(Beginning of Material for this exercise)

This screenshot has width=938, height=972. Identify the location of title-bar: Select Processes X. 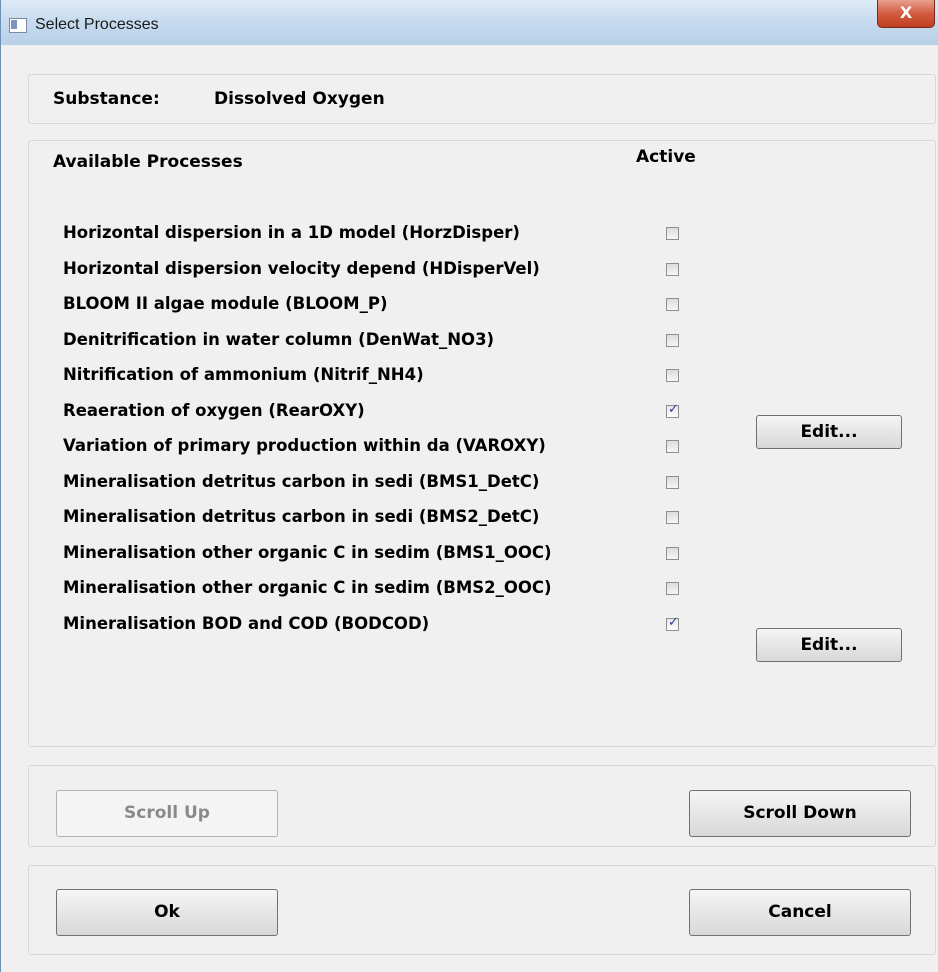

(End of Material for this exercise)
(Beginning of Material for this exercise)

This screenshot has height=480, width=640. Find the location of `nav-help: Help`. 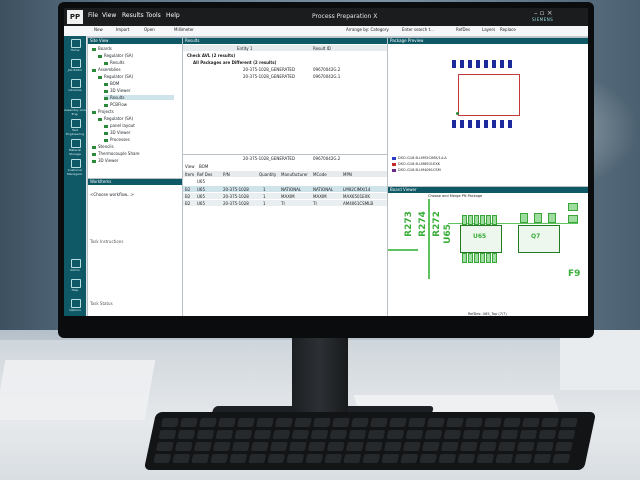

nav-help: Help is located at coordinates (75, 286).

(End of Material for this exercise)
(Beginning of Material for this exercise)

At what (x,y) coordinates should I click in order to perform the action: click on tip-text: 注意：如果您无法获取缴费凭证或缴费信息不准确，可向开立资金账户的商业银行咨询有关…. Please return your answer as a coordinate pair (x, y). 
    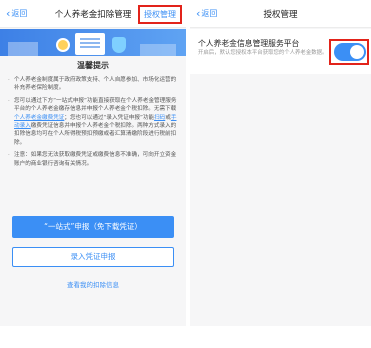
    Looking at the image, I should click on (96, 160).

(End of Material for this exercise)

- Problem requirements: Starting at the line that has "At what (x,y)" and stopping after the one that has "Looking at the", convert those lines into a JSON list of strings, one string per line, with blank lines left out. Leave the pictures out of the answer.

- Response below:
[
  "At what (x,y) coordinates should I click in order to perform the action: click on tip-text: 注意：如果您无法获取缴费凭证或缴费信息不准确，可向开立资金账户的商业银行咨询有关…. Please return your answer as a coordinate pair (x, y). ",
  "    Looking at the image, I should click on (96, 160)."
]